PIU’ DI SETTANTA STUDI EPIDEMIOLOGICI
Il documento fa riferimento a oltre 70 studi epidemiologici prospettici a lungo termine che hanno costantemente associato il consumo di alimenti ultraprocessati all’aumento di peso e a un maggiore rischio di malattie, in particolare condizioni cardiometaboliche. C’è persino una proposta di etichettatura degli alimenti ultra-processati in modo simile a quanto avviene con i prodotti del tabacco, per informare meglio i consumatori delle potenziali conseguenze negative.

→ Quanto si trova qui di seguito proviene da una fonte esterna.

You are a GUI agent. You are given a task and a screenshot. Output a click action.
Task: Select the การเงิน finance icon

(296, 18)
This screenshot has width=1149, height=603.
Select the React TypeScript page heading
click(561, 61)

Gli autori suggeriscono che affrontare questa problematica richiede una combinazione di politiche pubbliche e regolamenti governativi per promuovere la produzione e la disponibilità di alimenti minimamente trasformati, limitazioni nella commercializzazione di alimenti ultraprocessati e programmi educativi per sensibilizzare i consumatori. Inoltre, sottolineano l’importanza della ricerca indipendente, finanziata pubblicamente, per identificare le specifiche sostanze e processi responsabili degli effetti negativi sulla salute.

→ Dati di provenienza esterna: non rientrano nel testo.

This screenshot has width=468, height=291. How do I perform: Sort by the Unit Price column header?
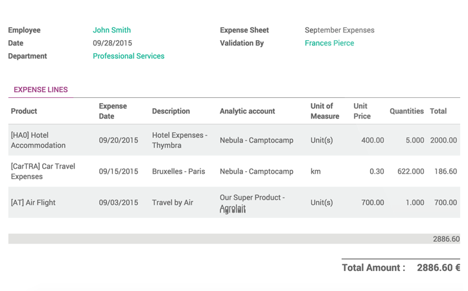(x=362, y=111)
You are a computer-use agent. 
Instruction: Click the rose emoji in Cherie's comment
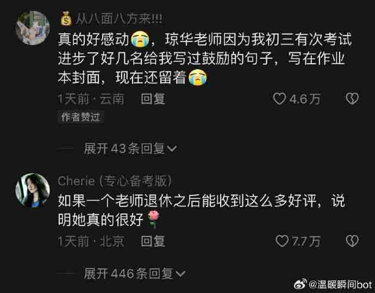click(x=153, y=219)
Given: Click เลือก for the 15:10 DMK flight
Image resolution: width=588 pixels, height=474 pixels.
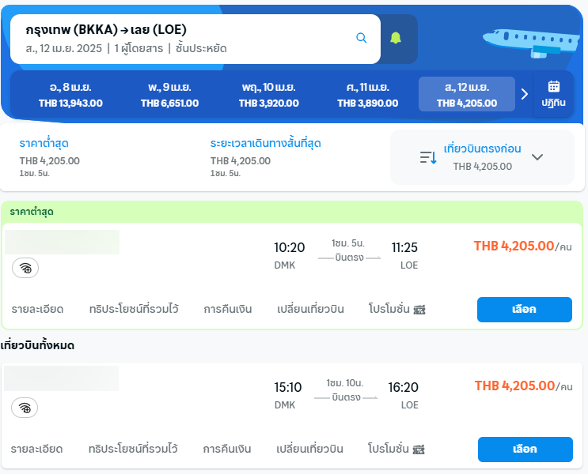Looking at the screenshot, I should 525,450.
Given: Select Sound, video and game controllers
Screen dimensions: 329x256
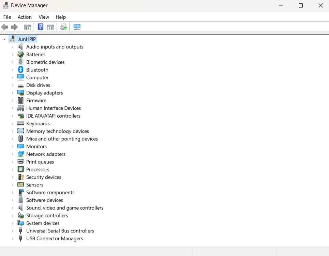Looking at the screenshot, I should pos(65,208).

Va notato che, sebbene gli alimenti ultraprocessati abbiano una lunga durata di conservazione, ciò può portare al rilascio di contaminanti come ftalati, bisfenoli, oli minerali e microplastiche dagli imballaggi, con possibili rischi per la salute. Inoltre, gli additivi alimentari presenti in tali alimenti possono avere effetti dannosi, tra cui l’infiammazione e il danno al DNA. In particolare, possono influire negativamente sul microbioma intestinale, portando a problemi di salute.
Gli autori concludono affermando che è giunto il momento di informare i consumatori sugli effetti nocivi degli alimenti ultra-processati e che occorrono azioni immediate da parte dei governi e delle autorità sanitarie.

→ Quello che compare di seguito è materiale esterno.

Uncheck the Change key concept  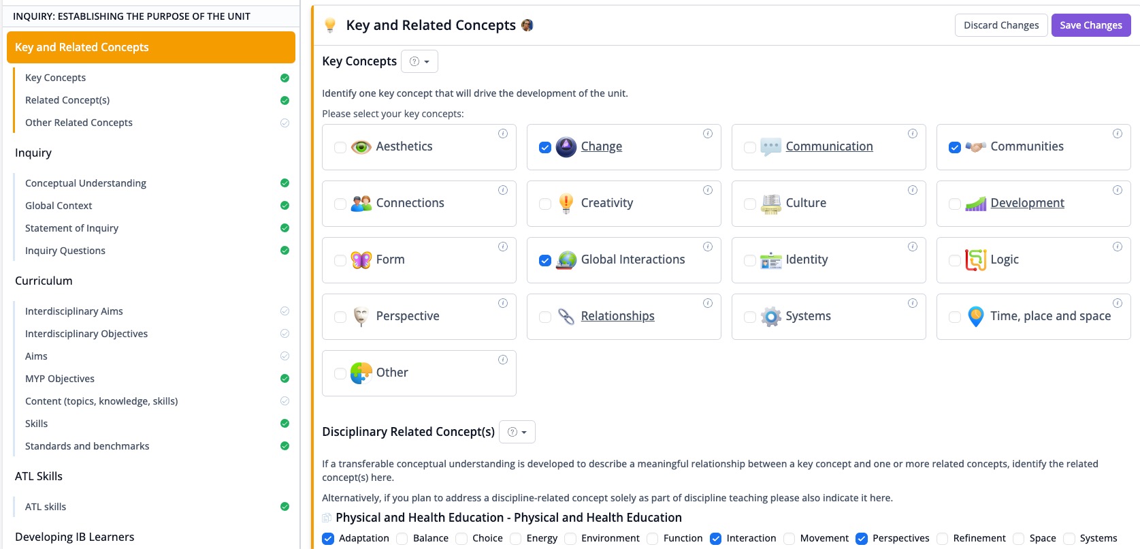coord(545,147)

QUALI SONO I CIBI ULTRAPROCESSATI?
Secondo gli esperti della Harvard Medical School, il cibo viene classificato come non processato o minimamente processato quando si presenta nella sua forma integra, senza modifiche significative rispetto al suo stato naturale, con eventuali piccole alterazioni volte a renderlo adatto al consumo umano. Esempi di tali alimenti includono carote, mele e pollo crudo.
La lavorazione leggera dei cibi è comune ed è spesso limitata alla cottura, all’aggiunta di sale o olio. Quando questa lavorazione avviene su scala industriale, come nel caso dei legumi in scatola, i cibi vengono definiti come processati.
I cibi ultraprocessati, invece, vengono così denominati poiché contengono numerosi ingredienti aggiunti, come sale, zucchero, coloranti e additivi. Spesso vengono creati attraverso la trasformazione di sostanze estratte da alimenti più semplici, come grassi e amidi. Questa categoria comprende molti piatti pronti, bevande zuccherate, prodotti venduti nei fast food e numerosi snack confezionati, dolci o salati. In alcuni casi, possono rientrare in questa categoria anche alimenti erroneamente considerati salutari, come i cereali da colazione, gli yogurt alla frutta zuccherati o i cracker.
Riconoscere i cibi ultraprocessati può non essere sempre facile, ma una guida utile può essere l’etichetta presente sulla confezione. I cibi non processati o minimamente processati in genere hanno un’unica lista degli ingredienti che include l’alimento stesso (come ad esempio “carota” o “mela”). Se la lista degli ingredienti è più lunga, aumenta la probabilità che l’alimento sia stato sottoposto a lavorazione o ulteriori processi.
E’ bene informare che non tutti i cibi lavorati hanno lo stesso impatto sulla salute e non tutte le persone reagiscono allo stesso modo al consumo di tali alimenti.